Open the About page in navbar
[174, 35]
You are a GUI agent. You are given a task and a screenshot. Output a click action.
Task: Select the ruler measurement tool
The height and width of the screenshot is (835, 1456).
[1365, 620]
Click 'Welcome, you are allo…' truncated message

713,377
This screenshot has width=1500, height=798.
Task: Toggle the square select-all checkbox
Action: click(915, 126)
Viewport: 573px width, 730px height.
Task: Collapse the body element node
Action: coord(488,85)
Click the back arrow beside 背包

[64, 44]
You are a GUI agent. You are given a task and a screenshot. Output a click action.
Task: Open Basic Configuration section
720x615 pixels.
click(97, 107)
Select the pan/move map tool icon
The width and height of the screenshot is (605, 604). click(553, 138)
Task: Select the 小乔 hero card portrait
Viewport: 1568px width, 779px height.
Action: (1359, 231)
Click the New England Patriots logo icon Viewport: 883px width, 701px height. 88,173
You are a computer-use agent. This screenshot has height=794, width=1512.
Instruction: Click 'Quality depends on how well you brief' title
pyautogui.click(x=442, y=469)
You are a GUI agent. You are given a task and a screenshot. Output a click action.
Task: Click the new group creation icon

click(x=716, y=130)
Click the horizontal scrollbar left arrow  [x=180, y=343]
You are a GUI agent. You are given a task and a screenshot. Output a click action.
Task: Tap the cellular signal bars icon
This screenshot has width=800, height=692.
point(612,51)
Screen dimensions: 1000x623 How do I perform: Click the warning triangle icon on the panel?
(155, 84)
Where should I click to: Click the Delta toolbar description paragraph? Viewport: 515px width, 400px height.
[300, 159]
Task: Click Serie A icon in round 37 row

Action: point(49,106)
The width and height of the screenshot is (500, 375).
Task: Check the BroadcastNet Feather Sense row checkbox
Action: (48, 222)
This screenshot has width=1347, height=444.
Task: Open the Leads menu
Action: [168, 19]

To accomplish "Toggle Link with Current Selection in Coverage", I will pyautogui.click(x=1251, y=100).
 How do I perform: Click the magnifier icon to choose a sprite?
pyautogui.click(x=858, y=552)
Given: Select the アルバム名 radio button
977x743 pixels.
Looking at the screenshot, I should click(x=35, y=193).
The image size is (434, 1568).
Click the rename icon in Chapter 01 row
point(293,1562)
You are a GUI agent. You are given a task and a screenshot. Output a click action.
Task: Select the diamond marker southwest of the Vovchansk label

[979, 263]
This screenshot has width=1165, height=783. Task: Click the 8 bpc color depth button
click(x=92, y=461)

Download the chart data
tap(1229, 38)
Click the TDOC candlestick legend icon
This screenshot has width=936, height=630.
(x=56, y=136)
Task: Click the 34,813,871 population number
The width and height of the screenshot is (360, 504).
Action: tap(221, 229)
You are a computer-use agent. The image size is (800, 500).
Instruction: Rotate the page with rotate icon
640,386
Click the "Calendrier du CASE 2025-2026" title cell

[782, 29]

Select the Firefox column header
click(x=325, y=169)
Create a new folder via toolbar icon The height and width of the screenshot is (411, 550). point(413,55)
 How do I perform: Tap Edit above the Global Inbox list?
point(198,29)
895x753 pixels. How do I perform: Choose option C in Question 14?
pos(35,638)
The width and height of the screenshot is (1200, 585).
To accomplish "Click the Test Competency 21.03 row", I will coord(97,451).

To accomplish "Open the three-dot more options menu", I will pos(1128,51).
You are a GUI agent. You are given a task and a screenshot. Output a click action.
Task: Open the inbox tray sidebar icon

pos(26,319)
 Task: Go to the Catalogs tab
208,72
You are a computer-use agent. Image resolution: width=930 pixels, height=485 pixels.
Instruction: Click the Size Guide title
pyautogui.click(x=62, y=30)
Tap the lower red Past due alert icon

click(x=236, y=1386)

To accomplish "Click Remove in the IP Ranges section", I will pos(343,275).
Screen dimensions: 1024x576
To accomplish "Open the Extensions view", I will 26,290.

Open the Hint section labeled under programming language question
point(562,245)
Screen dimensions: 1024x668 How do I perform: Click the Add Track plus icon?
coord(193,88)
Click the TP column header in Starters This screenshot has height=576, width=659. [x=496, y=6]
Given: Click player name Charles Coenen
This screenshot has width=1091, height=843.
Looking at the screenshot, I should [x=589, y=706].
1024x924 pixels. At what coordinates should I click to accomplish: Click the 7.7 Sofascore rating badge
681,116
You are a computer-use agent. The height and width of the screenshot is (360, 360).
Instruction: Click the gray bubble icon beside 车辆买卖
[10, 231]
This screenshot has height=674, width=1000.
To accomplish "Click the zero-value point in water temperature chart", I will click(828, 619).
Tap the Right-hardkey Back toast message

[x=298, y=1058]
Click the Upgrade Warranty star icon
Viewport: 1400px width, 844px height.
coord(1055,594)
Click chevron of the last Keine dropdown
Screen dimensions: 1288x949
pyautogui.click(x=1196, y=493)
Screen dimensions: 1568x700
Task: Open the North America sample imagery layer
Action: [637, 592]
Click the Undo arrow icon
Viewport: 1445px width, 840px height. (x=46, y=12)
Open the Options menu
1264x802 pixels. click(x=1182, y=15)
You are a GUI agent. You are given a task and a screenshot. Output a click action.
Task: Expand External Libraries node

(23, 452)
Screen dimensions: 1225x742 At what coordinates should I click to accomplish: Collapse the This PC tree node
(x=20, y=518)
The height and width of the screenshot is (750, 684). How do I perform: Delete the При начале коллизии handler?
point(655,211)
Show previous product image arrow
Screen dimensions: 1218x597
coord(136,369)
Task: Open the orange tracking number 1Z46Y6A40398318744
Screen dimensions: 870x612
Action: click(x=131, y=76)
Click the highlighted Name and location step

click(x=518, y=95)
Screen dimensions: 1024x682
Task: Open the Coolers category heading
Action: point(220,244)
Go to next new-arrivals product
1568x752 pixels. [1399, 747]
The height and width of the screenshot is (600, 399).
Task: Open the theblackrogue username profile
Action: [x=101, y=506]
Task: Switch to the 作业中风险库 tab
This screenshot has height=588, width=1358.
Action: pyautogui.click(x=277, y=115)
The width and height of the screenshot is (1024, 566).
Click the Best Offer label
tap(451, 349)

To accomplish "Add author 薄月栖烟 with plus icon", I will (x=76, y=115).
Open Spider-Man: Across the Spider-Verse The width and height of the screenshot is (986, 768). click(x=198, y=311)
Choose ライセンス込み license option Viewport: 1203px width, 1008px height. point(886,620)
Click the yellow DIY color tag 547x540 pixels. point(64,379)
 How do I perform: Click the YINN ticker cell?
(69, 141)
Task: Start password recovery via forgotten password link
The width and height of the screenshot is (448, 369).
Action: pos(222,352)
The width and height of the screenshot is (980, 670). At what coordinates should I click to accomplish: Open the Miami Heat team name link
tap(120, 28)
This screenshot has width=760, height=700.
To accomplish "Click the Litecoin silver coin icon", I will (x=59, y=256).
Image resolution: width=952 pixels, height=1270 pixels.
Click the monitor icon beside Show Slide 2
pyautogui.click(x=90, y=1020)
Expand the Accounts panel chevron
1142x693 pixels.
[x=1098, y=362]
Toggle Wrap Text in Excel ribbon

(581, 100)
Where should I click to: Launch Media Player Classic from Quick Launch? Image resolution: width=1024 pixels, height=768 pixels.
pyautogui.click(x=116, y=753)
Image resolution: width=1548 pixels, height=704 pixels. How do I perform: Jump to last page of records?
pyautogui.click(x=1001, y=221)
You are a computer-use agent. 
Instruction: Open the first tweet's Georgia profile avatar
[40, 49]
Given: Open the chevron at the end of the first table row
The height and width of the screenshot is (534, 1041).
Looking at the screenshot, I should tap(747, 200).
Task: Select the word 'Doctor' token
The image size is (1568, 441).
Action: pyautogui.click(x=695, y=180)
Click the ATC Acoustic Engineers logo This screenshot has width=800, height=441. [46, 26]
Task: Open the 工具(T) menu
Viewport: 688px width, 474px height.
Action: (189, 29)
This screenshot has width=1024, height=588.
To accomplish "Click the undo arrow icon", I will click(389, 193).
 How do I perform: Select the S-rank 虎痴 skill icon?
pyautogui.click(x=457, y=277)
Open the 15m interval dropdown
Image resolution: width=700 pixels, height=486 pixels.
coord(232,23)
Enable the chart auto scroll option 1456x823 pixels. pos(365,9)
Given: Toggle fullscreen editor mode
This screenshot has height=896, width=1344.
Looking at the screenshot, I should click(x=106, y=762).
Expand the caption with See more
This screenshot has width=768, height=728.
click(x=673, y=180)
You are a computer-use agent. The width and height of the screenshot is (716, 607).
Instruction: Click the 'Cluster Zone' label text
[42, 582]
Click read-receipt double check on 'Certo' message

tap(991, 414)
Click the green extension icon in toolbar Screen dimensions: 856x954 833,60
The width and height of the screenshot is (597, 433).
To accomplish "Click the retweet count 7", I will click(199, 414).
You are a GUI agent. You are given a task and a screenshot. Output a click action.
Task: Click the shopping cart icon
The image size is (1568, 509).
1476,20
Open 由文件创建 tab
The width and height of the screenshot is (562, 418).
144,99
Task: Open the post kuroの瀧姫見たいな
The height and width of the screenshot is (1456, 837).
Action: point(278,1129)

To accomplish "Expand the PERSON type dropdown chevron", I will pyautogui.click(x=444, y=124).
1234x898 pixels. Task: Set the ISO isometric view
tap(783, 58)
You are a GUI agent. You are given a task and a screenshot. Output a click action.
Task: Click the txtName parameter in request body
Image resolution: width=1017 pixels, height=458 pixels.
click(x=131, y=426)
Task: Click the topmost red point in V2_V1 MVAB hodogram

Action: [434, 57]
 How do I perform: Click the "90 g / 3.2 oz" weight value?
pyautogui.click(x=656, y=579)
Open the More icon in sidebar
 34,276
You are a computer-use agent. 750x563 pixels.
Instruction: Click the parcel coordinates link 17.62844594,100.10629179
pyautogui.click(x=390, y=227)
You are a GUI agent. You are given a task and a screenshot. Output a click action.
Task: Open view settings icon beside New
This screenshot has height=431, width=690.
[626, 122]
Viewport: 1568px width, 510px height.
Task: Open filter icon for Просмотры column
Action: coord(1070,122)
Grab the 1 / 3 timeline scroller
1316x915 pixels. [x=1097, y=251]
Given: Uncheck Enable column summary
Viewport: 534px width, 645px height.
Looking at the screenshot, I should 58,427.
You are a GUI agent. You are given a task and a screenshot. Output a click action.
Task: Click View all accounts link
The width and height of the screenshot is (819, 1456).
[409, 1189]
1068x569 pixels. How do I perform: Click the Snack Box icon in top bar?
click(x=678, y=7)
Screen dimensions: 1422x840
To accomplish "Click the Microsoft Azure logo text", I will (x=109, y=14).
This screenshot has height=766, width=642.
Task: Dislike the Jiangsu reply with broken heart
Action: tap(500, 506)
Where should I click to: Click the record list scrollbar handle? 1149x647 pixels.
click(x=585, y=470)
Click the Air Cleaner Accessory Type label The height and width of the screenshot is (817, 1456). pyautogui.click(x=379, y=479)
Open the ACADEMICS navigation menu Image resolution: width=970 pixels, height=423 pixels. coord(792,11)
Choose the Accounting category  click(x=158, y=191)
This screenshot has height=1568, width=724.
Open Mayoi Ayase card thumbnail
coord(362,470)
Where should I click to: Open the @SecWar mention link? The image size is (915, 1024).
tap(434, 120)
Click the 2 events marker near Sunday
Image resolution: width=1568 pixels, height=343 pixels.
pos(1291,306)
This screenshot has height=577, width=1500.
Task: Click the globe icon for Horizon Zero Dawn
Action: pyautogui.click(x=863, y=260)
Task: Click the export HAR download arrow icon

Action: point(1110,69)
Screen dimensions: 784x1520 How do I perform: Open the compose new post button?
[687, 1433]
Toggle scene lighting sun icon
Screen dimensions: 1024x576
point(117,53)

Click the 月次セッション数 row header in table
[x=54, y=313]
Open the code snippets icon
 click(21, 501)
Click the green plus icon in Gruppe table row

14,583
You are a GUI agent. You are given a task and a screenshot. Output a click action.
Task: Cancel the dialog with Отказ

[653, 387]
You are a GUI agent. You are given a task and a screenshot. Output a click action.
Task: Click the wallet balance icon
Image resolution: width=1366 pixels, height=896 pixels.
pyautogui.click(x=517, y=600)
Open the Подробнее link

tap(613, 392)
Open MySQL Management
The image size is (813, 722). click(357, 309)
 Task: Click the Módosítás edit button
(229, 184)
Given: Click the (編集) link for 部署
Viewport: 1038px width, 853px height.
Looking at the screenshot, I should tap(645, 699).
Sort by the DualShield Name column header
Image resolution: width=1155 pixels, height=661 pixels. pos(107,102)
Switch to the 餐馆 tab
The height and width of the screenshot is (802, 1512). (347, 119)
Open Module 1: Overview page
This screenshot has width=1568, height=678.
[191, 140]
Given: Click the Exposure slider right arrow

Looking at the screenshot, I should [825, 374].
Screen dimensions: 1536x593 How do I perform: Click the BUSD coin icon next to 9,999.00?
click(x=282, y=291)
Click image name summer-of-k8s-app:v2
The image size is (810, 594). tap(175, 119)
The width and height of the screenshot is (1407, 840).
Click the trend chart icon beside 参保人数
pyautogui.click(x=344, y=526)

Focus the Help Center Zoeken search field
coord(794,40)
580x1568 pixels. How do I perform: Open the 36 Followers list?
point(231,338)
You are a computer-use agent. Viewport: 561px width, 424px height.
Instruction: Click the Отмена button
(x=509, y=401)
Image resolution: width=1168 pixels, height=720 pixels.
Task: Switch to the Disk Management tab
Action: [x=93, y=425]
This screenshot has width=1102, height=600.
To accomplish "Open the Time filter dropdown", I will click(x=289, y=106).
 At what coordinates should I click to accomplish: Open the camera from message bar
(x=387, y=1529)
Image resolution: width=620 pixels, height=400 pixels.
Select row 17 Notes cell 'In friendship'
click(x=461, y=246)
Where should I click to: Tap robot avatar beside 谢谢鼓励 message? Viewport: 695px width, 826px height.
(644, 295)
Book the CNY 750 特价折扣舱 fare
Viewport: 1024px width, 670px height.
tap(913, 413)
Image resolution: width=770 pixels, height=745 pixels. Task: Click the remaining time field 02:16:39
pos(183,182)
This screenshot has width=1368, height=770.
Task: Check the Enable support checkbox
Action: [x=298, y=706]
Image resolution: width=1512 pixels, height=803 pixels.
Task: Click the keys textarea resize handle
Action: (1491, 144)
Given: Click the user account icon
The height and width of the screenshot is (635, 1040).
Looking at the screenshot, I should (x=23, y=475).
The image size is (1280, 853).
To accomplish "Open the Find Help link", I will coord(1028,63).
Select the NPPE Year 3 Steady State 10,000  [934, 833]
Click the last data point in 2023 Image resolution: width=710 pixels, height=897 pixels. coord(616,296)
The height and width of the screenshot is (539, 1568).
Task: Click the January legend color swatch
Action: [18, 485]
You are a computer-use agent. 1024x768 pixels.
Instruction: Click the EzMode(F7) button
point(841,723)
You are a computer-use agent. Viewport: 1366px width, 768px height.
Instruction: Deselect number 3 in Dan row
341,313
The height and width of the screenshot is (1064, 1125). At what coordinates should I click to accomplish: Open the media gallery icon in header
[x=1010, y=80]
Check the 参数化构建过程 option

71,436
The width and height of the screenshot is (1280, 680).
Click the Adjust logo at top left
--
Task requirements:
From the records above, work out how many lines contain the string "computer". Give only the number.

Result below:
10